I didn't say anything about it to anyone else, but ever since then, I've been a solitary hunter, scouring stores internationally, hoping, just hoping. Given that it was one of the more expensive fabrics I saw that day, it pointed to one of the higher-end wax print fabric makers whose names I knew, and I had a vague memory of maybe, maybe? the shop owner saying that it was a new-season fabric. I hoped that my memory was right, and maybe I was just hunting for fabric that hadn't appeared online yet.

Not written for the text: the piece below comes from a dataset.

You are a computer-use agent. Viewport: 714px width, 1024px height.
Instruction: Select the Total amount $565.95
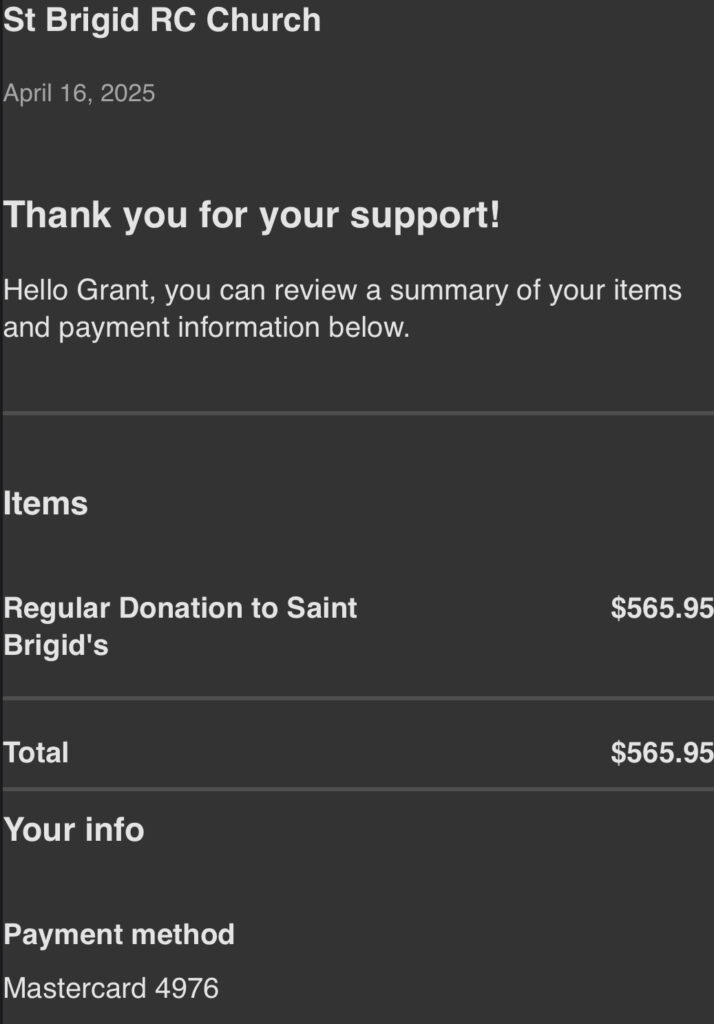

Vlisco's "Funky Grooves" collection was launched in late July of 2012, and there it was, front and center:

http://www.youtube.com/watch?v=pnhQtSmMnx0

The pattern name is "Small star" ... and yes, as soon as I save this post, I am about to order it, because now not only was it a fabric I fell in love with in London, and missed out on, but it's the little yellow lost love that I found again on my birthday.

I hope you all love it too, because the minimum's still 6 yards, and unless I turn it into a quilt back, it's going to be showing up in my quilts until the end of time.

An aside if you're in London and thinking about visiting this area: take the tube to the Aldgate East station. (The Aldgate station will do as well, but you'll need to tweak the walking directions a little. You're a big girl. Look it up on a map.) Head west on Aldgate High street very briefly, and then turn right onto either Old Castle Street or Goulston Street. Walk until you hit Wentworth Street. If you find yourself saying "I think this is a street but there are a lot of vendors selling fabric on the road" then you're in the right place.

Walk up and down Wentworth. Explore the side streets. You'll lose count of the number of shops you hit up. Bring cash. Not only is there a street food market nearby that smells amazing, a lot of the shops only take cash. Learn from my pain.